__DATA EXTRACTS__
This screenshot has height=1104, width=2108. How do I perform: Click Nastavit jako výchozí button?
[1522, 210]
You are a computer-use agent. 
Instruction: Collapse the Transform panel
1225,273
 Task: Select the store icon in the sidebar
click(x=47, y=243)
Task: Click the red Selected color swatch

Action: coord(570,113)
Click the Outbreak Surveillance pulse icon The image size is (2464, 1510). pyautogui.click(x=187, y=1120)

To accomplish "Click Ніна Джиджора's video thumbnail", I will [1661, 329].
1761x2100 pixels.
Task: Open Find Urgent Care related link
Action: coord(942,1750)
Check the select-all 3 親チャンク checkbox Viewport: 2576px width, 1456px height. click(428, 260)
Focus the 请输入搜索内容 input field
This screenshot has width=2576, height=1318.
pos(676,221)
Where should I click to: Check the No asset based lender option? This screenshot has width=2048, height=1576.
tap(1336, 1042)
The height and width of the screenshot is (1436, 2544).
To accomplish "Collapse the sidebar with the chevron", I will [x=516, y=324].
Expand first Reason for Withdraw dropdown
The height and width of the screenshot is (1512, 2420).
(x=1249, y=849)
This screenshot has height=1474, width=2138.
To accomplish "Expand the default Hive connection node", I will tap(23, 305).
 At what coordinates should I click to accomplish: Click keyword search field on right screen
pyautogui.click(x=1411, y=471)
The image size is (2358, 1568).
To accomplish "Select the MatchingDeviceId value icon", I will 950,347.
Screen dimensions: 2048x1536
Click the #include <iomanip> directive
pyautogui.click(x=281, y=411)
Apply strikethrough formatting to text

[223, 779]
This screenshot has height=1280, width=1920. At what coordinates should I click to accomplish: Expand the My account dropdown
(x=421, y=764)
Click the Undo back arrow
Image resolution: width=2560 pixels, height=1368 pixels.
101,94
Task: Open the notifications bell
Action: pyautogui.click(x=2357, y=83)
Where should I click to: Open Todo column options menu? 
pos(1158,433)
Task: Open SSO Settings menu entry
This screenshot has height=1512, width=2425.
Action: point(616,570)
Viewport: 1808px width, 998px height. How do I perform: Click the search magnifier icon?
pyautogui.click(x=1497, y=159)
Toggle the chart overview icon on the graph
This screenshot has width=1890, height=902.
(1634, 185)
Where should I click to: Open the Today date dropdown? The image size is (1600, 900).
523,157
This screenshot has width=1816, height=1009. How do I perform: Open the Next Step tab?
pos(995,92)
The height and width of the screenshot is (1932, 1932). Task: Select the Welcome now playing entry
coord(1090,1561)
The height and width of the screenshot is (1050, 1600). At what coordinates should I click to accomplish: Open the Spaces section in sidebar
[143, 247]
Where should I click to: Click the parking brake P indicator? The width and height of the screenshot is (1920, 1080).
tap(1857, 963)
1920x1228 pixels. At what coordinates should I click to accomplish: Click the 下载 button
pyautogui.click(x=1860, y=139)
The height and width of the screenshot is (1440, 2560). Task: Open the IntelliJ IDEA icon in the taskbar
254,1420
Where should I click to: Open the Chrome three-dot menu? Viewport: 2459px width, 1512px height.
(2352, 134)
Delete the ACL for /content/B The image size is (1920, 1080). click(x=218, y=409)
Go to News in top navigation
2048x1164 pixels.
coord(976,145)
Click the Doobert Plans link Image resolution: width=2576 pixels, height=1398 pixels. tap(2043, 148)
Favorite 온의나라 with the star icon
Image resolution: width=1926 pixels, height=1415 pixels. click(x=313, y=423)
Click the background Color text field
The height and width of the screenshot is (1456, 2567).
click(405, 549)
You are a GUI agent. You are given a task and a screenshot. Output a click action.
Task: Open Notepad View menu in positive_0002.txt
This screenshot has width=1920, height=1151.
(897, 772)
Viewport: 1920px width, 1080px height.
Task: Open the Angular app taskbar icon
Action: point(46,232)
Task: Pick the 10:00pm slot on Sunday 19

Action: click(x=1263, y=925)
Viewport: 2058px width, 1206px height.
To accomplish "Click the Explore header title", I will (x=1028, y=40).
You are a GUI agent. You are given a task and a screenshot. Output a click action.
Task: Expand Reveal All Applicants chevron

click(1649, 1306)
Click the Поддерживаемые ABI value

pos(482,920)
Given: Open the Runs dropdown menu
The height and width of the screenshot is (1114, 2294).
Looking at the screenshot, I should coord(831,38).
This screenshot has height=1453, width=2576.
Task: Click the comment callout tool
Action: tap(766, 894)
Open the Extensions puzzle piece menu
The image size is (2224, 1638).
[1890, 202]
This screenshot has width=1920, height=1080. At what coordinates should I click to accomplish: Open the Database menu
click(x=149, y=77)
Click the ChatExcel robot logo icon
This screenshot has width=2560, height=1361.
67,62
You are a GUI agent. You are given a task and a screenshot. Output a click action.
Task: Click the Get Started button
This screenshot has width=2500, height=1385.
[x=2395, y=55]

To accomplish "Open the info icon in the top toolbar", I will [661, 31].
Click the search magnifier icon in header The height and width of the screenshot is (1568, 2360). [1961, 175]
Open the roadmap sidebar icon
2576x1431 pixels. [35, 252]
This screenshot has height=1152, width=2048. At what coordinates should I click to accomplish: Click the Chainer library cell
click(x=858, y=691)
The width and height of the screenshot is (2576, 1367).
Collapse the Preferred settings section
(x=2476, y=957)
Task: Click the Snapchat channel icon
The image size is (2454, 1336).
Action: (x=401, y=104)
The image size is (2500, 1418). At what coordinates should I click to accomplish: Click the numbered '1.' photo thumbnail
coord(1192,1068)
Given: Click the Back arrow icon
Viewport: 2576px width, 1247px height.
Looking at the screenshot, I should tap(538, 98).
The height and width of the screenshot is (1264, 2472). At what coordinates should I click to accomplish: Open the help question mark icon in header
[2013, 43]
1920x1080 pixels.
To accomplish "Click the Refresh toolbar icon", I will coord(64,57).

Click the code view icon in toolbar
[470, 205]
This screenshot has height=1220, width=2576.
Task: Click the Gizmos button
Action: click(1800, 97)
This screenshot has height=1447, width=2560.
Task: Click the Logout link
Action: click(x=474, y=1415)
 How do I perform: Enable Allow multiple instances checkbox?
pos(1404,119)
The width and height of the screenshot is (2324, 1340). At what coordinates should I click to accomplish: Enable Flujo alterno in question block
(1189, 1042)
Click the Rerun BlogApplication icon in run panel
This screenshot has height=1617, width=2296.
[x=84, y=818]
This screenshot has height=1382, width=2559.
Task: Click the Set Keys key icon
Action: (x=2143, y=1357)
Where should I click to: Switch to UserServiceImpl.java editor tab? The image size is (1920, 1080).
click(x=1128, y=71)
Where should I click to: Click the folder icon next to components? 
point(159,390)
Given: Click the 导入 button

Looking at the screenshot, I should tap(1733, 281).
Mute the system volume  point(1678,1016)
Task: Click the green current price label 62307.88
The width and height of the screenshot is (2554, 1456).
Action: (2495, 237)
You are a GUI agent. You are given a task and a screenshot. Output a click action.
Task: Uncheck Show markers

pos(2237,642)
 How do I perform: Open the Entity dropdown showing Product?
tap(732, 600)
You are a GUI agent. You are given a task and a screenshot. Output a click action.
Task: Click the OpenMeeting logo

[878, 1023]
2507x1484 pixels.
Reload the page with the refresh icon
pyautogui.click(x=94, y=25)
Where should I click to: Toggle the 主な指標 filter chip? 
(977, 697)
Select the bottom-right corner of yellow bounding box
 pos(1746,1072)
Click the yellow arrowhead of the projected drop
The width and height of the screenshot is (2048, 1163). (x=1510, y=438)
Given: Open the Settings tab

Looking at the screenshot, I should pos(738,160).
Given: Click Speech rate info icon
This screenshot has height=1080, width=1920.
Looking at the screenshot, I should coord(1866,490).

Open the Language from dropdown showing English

__EXERCISE INSTRUCTIONS__
How many of the lines in the listing above hold the word "info"? Report only that figure.

__EXERCISE RESPONSE__
2